I'm struggling to find enough documentation to help me answer my own question.

The common story seems to be that it doesn't make a difference to actual database size when you use a much higher value for n than will ever be used.

As an extreme example:
VARCHAR(5000) but only storing on average a small number of characters such as 4 characters.

That seems to be correct from a few tests I've run.

I've heard people saying that MySQL will take the higher value into account when managing pages meaning a potential for less records per page and that this can affect performance when running queries.

I can't see anything in the documentation to suggest this is actually the case so really looking for some clarity from a more experienced DBA.

So thanks in advance for any help. Please let me know if my question needs to be clearer. My question is, does using a higher value for varchar(n) than will be stored affect the number of records which can be stored per page even if you store less than n?

I'm pretty new to this so if possible I'd also really appreciate a steer on how I can determine how many records are included in pages and then run some benchmarks.

Best Answer

I can only speculate what the people meant. Maybe it's related to how MySQL computes index statistics depending on n. The only case that comes to my mind is whether n is higher than 127 or not.
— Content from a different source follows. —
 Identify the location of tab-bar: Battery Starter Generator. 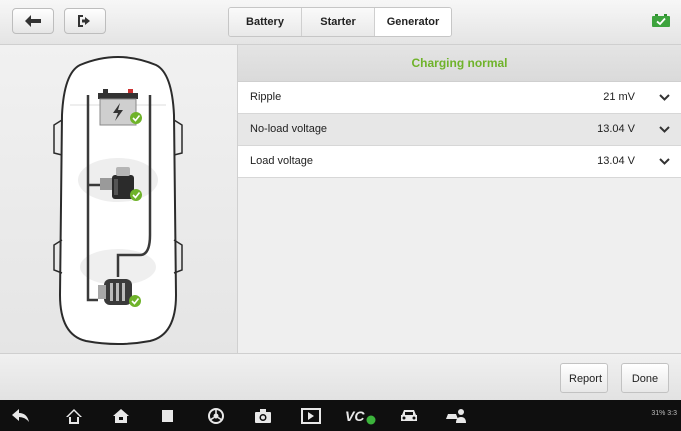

As you may know InnoDB stores a string with its length. The length is stored in so called offset fields. The offset can be either one or two bytes. In REDUNDANT format if the maximum length is less than 128 bytes the offset field will be one byte. Otherwise - two bytes. In COMPACT and DYNAMIC format the actual field length is taken into account. So, if your field is VARCHAR(5000), but you store a short string like abc the offset field will be one byte.

@jkavalik made a good point about MEMORY tables. VARCHAR(5000) is effectively TEXT i.e. it would need off-index pages to store long values. If a SELECT query ever needs a temporary table it will be of MEMORY type. Because it doesn't support variable length types it's going to be CHAR(5000). So even if you store only short values the temporary table will be stored on disk. It will be a big performance hit.